- This event has passed.
Ph.D. Defense: Timothy Becker
July 19 @ 12:00 pm - 1:30 pm EDT
Title: Machine Learning Methods for Complex Structural Variation Analysis
Ph.D. Candidate: Timothy Becker
Major Advisor: Dong-Guk Shin
Associate Advisors: Ion Mandoiu, Yufeng Wu
Additional Readers: Sheida Nabavi, Derek Aguiar
Date/Time: Monday July 19th, 12:00pm
Meeting Number: 120 709 1994
Abstract: Detecting germline variations larger than 50 nucleotide bases called Structural Variants (SV) in normal tissue with high accuracy remains challenging with high throughput DNA sequencing. It is even more difficult with the heterogeneity and allele complexity associated with tumor tissues in somatic SV calling. We first show that existing germline SV calling accuracy can benefit from a supervised ensemble training method called FusorSV. This method however is not immediately applicable to somatic SV calling since there are so few somatic SV callers compared to the germline counterparts and no open-source datasets to learn from. Thus, we developed three complementary methods that are used in conjunction to formulate a somatic SV calling framework. We first describe a feature moment extraction system called HFM that extracts important SV signatures like read-depth, insert-size, mapping quality and orientation information from the reads. Next, we detail a supervised variable topology neural network called TensorSV that is designed to work with HFM features and variable heterogeneity VCF calls.
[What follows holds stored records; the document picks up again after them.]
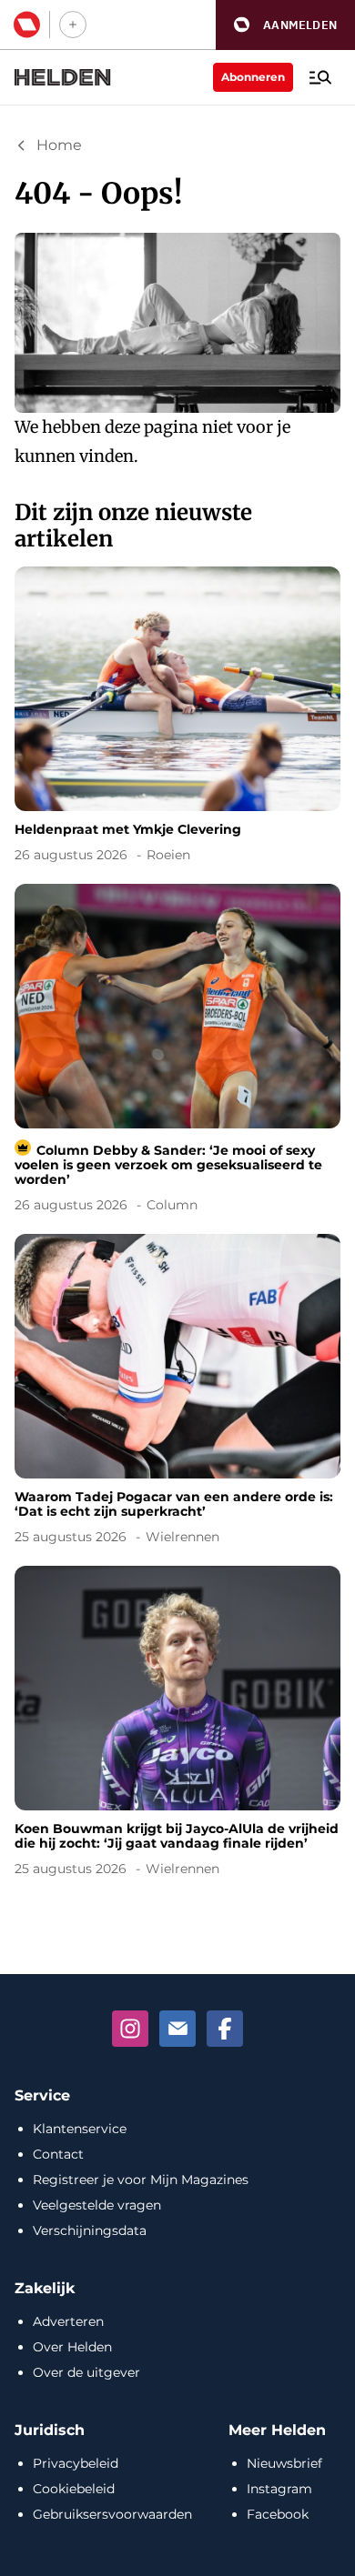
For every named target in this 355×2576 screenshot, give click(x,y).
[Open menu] (320, 77)
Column (172, 1205)
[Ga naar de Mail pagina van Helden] (177, 2028)
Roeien (168, 855)
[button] (285, 25)
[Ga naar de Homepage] (63, 77)
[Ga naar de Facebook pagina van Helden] (225, 2028)
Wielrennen (182, 1537)
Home (59, 145)
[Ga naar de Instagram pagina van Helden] (130, 2028)
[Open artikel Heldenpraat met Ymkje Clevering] (177, 717)
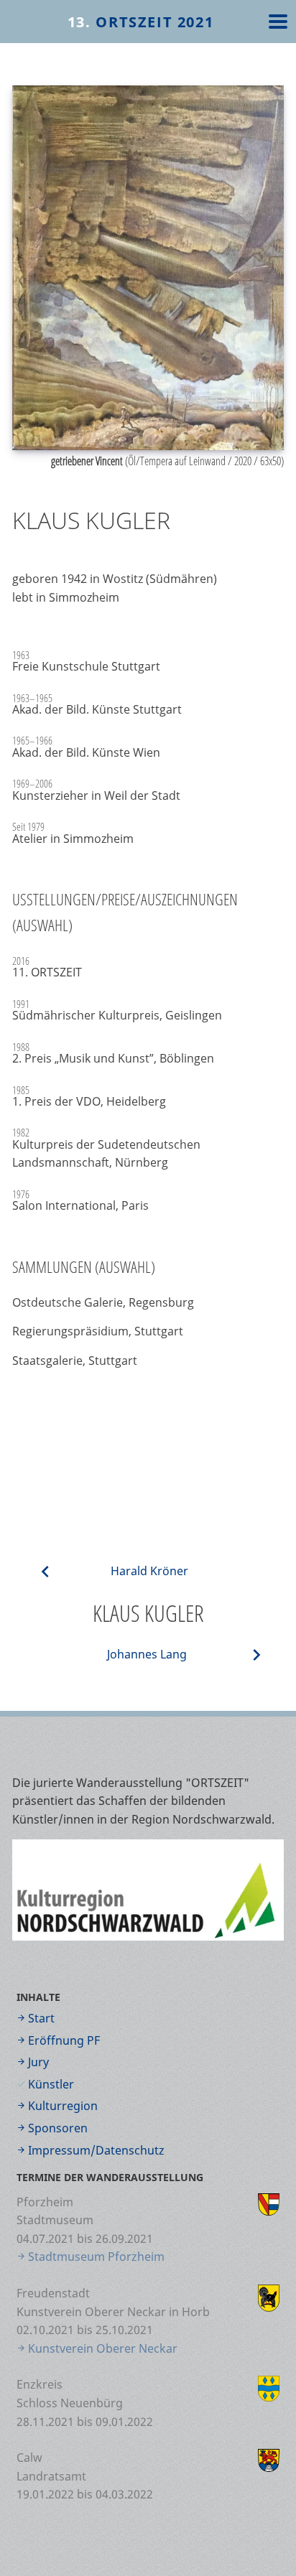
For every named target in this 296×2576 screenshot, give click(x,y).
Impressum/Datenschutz (96, 2150)
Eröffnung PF (64, 2040)
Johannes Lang (147, 1654)
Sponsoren (58, 2128)
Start (41, 2018)
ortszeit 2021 (140, 21)
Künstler (51, 2084)
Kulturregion (63, 2106)
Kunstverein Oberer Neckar (102, 2348)
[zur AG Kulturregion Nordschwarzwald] (148, 1890)
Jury (38, 2062)
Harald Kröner (149, 1571)
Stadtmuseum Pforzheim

To overcome the lack of gold-standard somatic SV datasets, we designed a complex somatic genome generation framework called somaCX that generates a germline genome and then simulates the somatic evolutionary process over that basis using non-uniform distributions that account for gene function. We then build a somatic training set comprising high SV rates and oncogene enrichment to build specialized TensorSV models for deletion (DEL), duplication (DUP), and inversion types (INV). We strike a balance in somatic SV calling accuracy by using four-class models: one for no event, two for the standard germline frequencies and one specifically designed for low-frequency events that are present only in mixed-purity tissues. We demonstrate that these models are effective by applying them to open-source TCRB samples and find that our SV calls in the oncogene regions have higher enrichment than healthy background samples in addition to having high correlated differential oncogene expression patterns.